6. Семантическая ось «Рациональность – иррациональность» позволяет интерпретировать собственное жизнеосуществление либо с позиций следования, подчинения его неким лежащим вне субъекта правилам, либо подчинения её случайным, стохастическим, авантюрным, рискованным факторам. В первом случае можно говорить о том, что субъекта интересует «правильность», проверенная временем и другими поколениями людей «разумность» выстраивания жизни, «универсальная похожесть» её на некий социокультурный прототип, образец («Они требуют – я подчиняюсь»), а во втором – о почти трикстерском восприятии жизни как экзистенциального трипа, приключения, авантюры («Я хочу – я пробую»). Тогда для жизни нет неукоснительных правил, канонов, оценок, которые стоит охранять, которыми стоит дорожить, о которых стоит заботиться, потому что и здесь, и в «других пространствах и мирах» возможны другие, не менее интересные варианты существования. «Жизнь коротка и преходяща» – принцип, который заставляет человека совершать всякие иррациональные «пробы пера», бросать себя на расширение границ собственного жизненного мира, пренебрегая страхом перед социальными оценками, санкциями или неудачами. Интерпретации, как думается, могут подвергаться личностные итоги социализации (меры собственной зависимости-автономности от других в сопоставлении с рефлексируемой подлинностью). Вопрос, который, вероятно, может формулировать для себя личность – «Должен ли я жить по каким-то иным правилам, кроме тех, что вывел для себя сам и подтвердил своей жизнью?».
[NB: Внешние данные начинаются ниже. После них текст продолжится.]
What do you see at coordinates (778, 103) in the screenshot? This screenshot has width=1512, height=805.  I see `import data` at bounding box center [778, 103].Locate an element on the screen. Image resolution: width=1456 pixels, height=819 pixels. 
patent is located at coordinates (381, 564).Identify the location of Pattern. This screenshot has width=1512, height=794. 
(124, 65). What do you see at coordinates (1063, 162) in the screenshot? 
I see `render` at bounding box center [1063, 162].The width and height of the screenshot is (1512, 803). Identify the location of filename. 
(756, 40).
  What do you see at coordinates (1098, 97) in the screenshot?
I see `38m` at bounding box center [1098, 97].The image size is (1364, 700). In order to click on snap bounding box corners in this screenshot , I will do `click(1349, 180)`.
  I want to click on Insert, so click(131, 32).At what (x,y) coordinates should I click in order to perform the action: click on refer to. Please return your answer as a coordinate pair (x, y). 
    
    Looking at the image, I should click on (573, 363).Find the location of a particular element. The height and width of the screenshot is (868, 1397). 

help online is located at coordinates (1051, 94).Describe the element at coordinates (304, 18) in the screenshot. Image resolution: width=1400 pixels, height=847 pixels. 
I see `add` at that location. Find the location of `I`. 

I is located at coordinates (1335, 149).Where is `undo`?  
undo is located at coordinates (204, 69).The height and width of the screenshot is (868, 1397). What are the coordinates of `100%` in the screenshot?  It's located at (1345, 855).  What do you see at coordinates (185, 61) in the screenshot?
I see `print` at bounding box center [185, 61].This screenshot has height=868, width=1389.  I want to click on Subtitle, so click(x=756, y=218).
«Мой отец всегда говорил, что если дела в жизни не идут так, как надо, надо такую жизнь “переламывать”. Смысл в том, чтобы сделать что-то такое, на что в благополучных обстоятельствах ты никогда бы не решился, поступить вопреки ожидаемой логике. Он сам так поступал, и я с детства привык жить именно по этому принципу. Красивые девчонки ждут “принцев на белом коне” – он женился на некрасивой. В вузы, куда стремились все, были безнадёжно высокие конкурсы – он пошёл и поступил в самый непрестижный, был там лучшим студентом. Квартиру в приличном районе он бы ждал до второго пришествия, поэтому сразу, как встал вопрос, согласился на самый паршивый в городе район. И так – почти во всём: пошутит, посмеётся над собой или паршивой жизнью и выкинет что-нибудь “эдакое”, чего никто и не ожидает: все старались “откосить” от армии, а он сам явился в военкомат, хотя мог рассчитывать на отсрочку; ходил стричься к начинающим парикмахерам и практикантам; не избегал молодых неопытных врачей; смотрел кино и читал книги, которые никто не понимал; уже во взрослом возрасте получил второе высшее образование – философское; все на дачах сажали картошку и огурцы, а он выращивал дыни и виноград… Он всегда говорил: вот, идёшь к начинающему врачу или парикмахеру, и он старается для тебя, потому что ему важна не только твоя положительная оценка, но и возможность самоутвердиться в своём деле; женишься на некрасивой – и она благодарна тебе за этот выбор, никогда не изменит и не предаст… И, знаете, в этой жизненной философии что-то есть…» (Владислав, 44 года).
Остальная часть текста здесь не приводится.